If you're heading to the Shetland area of the UK, you can read mystery author Ann Cleeves' take why the islands offers the perfect inspiration for crime fiction (for her award-winning series of novels and a hit BBC TV Series starring Douglas Henshall) and her list of "top five things to do in Shetland."
Maureen Corrigan penned an essay for The Washington Post, about how female crime writers handle aging in their series' charaters, titled "In mysteries, does the trail grow cold when the detective grows old?"
An ancient real-life mystery may have been solved: archaeologists in Egypt believe they have found the long-missing tomb of Nefertiti hidden in plain sight - in the tomb of Tutankhamun.
The new crime poem over at the 5-2 this week is "Mortal Terror" by Sarah Stockton.

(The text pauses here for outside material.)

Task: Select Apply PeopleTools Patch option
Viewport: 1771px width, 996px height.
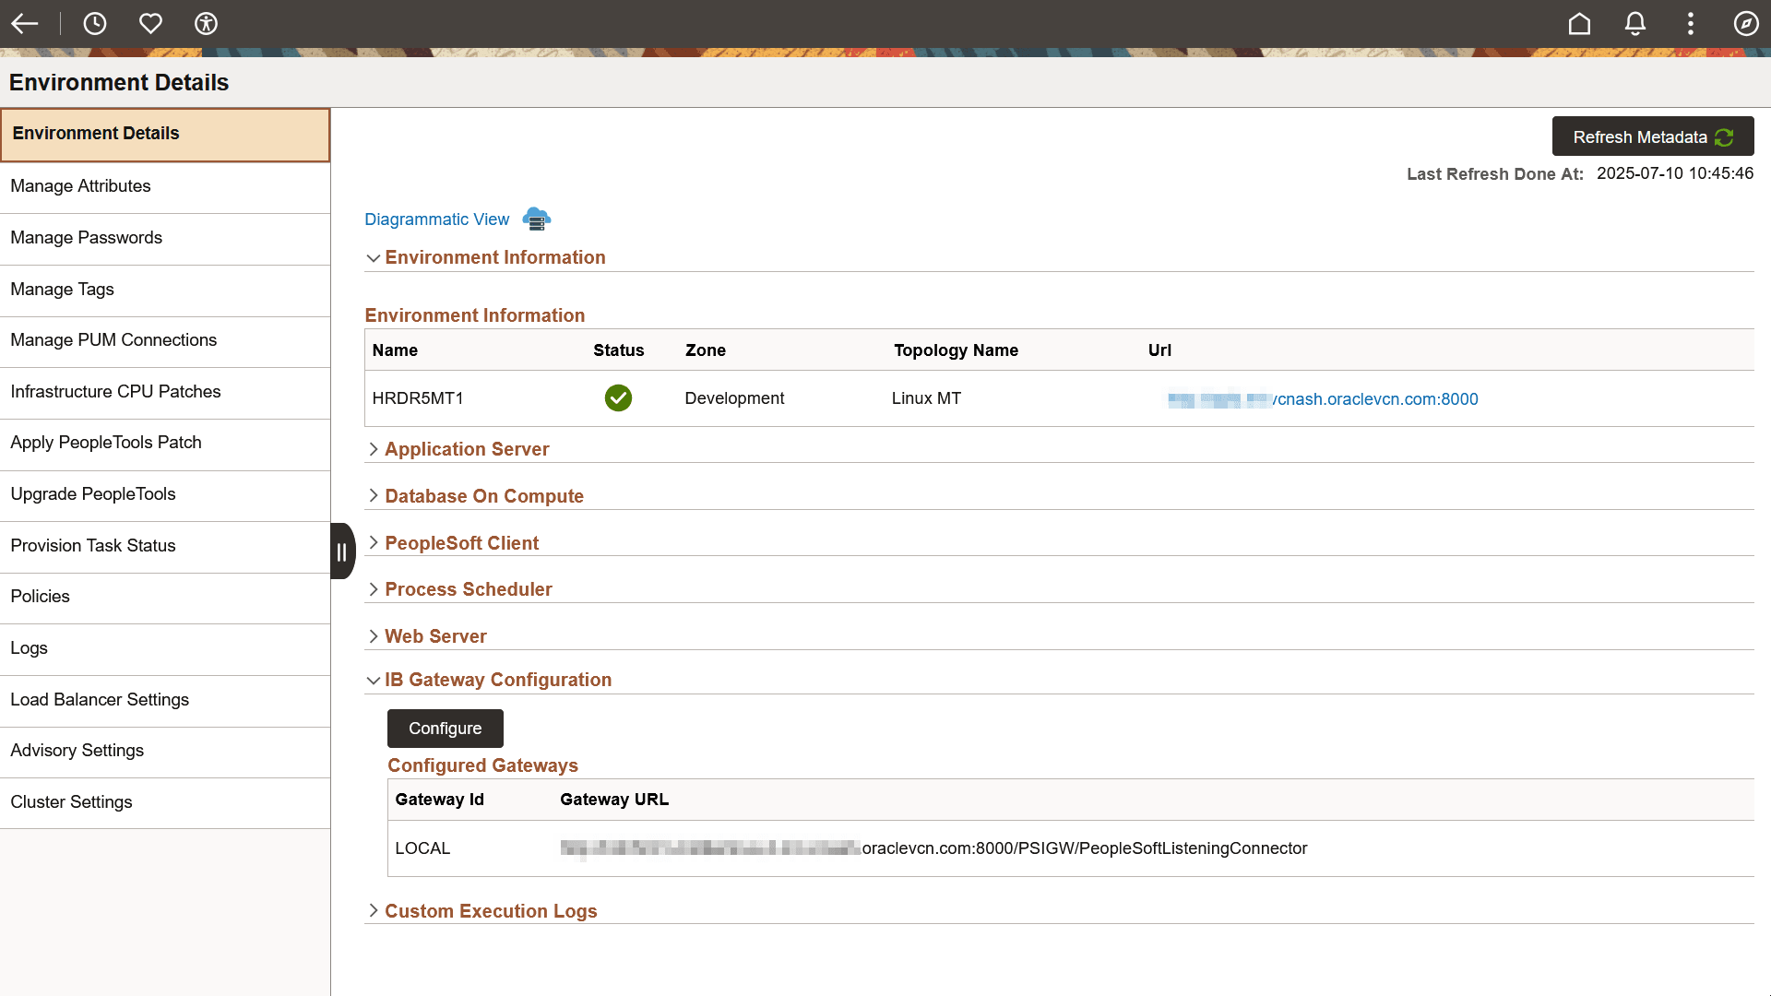Action: click(105, 442)
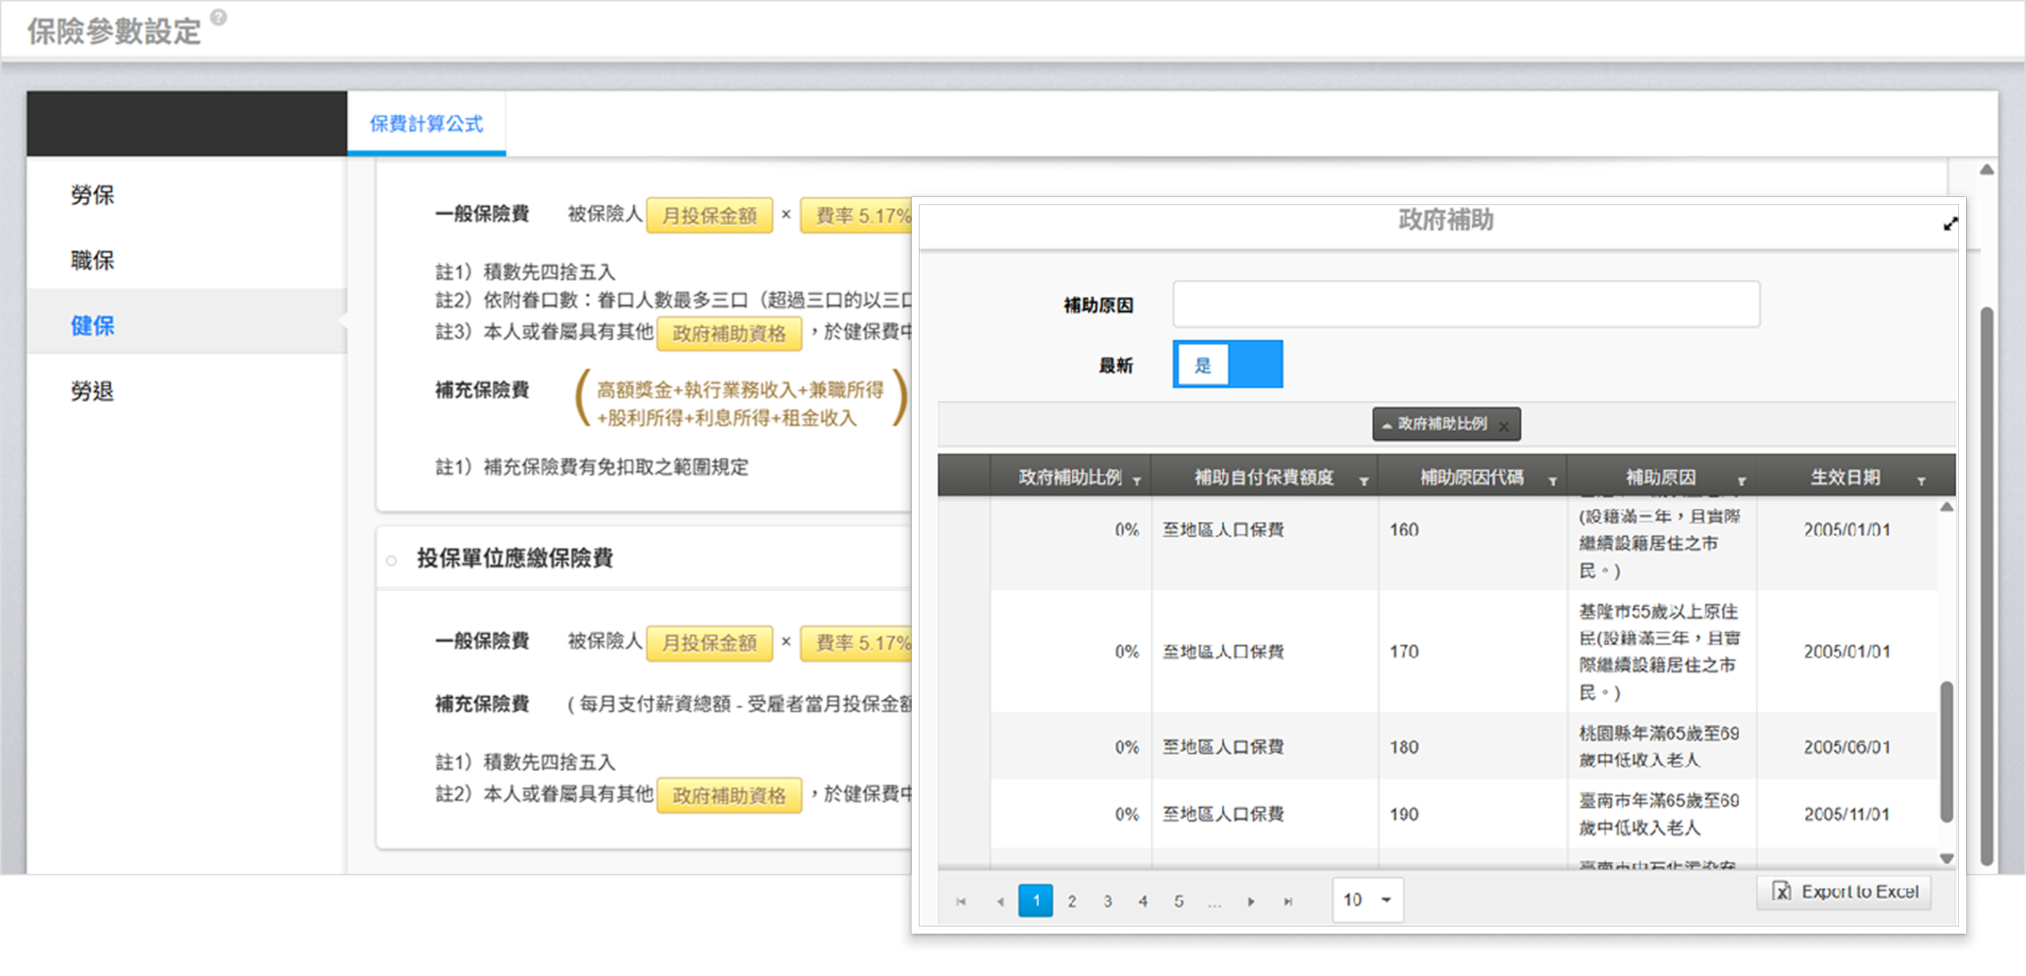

The Q&A roundup includes Steve Hockensmith, who stopped by Ominimystery News to interview himself about his second mystery co-written with tarot expert Lisa Falco; Writers Who Kill snared Susan Froetschel about her Afghanistan-set novel Fear of Beauty; Lisa Unger chatted with the Do Some Damage blog's Alex Segura about her novel Crazy Love You; the Mystery People grilled Jenny Milchman about her latest suspense novel, As Night Falls; and EuroCrime welcomes Lin Anderson, who was just shortlisted for the Scottish Crime Book of the Year for Paths of the Dead.